Uspokajam, nie będę truł rozliczeniami i moralnymi ocenami, w tym roku podchodzę do biznesów Owsiaka z kilometrowego dystansu i zajmie mnie jedynie aspekt marketingowy i propagandowy, gdzie Owsiak o dziwo poległ. Metody działania Owsiaka są znany od lat, to jest ciągle ten sam schemat polegający na sprowokowaniu wielkiej zadymy ideologicznej lub politycznej, która pozwoli rozpalić emocje społeczne do czerwoności i na tym budowano siłę finansową WOŚP. Nie ma przypadku w tym, że WOŚP notowała słabsze wyniki w czasach rządów PO i to wielokrotnie słabsze, a prawdziwe żniwa zaczęły się za rządów PiS. Wystarczy sobie przypomnieć pierwsze „dam dwa razy więcej”, co miało miejsce w 2016 roku, po wypowiedzi posła Pięty, który słusznie zwrócił uwagę, że służby mundurowe mogą „grać”, ale po pracy, nie w ramach pełnienia obowiązków.

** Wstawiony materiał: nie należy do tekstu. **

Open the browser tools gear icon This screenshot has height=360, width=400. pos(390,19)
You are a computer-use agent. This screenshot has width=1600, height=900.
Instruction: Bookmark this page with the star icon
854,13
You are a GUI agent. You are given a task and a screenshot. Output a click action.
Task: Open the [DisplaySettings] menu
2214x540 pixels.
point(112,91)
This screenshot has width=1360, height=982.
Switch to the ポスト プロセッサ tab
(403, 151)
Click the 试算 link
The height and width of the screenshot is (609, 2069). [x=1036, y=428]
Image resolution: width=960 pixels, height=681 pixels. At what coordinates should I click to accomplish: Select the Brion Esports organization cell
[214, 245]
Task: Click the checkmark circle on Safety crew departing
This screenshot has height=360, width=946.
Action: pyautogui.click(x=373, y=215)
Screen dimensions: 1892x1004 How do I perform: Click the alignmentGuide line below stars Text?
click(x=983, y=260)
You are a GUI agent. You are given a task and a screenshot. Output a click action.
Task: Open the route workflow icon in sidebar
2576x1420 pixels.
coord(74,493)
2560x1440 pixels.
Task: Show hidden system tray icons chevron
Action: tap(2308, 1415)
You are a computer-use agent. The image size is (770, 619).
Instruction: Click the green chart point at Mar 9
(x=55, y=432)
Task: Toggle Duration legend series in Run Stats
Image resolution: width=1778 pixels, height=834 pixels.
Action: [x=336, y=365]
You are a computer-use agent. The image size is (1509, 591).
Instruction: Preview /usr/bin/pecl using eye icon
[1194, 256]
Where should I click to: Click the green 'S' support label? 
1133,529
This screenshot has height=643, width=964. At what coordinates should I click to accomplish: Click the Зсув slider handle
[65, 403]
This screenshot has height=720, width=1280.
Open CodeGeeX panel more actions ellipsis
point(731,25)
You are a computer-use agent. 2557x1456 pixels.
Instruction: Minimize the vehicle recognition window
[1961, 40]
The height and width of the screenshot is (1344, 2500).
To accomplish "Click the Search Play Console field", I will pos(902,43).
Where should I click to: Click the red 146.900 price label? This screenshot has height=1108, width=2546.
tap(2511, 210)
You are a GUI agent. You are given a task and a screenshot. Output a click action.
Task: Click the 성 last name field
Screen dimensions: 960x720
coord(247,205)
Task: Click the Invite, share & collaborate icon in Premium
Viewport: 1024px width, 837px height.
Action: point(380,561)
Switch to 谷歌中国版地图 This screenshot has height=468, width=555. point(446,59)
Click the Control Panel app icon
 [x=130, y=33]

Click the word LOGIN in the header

Z tej wypowiedzi Owsiak zrobił skrót i wyszło, że „państwo pisowskie” blokuje wielkie dzieło charytatywne. Później poszło z górki i trzeba wskazać na wydatną pomoc samego PiS wraz z zapleczem. Jedną z większych afer było zamazane serduszko przez „orłów” Kurskiego, nie brakowało też osobistych konfliktów Owsiaka z Patrykiem Jakim, czy Krystyną Pawłowicz i na tym paliwie akcje WOŚP szybowały w górę. Wyjątkowo obrzydliwym działaniem propagandowym Owsiaka było wszystko to, co zrobił po zamachu i śmierci Adamowicza, tak obrzydliwe, że nie chcę do tego wracać. Najistotniejsze jest jednak to, że na budowaniu konfliktów społecznych i politycznych Owsiak robi biznesy marketingowe i finansowe, przy czym zawsze stosował te same prymitywne metody prowokacji. Sama niewyszukana metoda prowokacji jest o tyle istotna, że nie pozostawia wiele miejsca na błędy. Wystarczy wyłowić jakąś wypowiedź prawicowego aktywisty, księdza lub publicysty i biznes się kreci. Gdyby tego zabrakło, to zawsze można sięgnąć po gotowe emocje społeczne, jak na przykład „obrona konstytucji” albo „dwa miliardy dla Kurskiego”. Przez wiele lat mechanizm działał bez zarzutu, za rządów PiS przynosił gigantyczne zyski i nagle Owsiak, mówiąc jego językiem, strasznie wtopił.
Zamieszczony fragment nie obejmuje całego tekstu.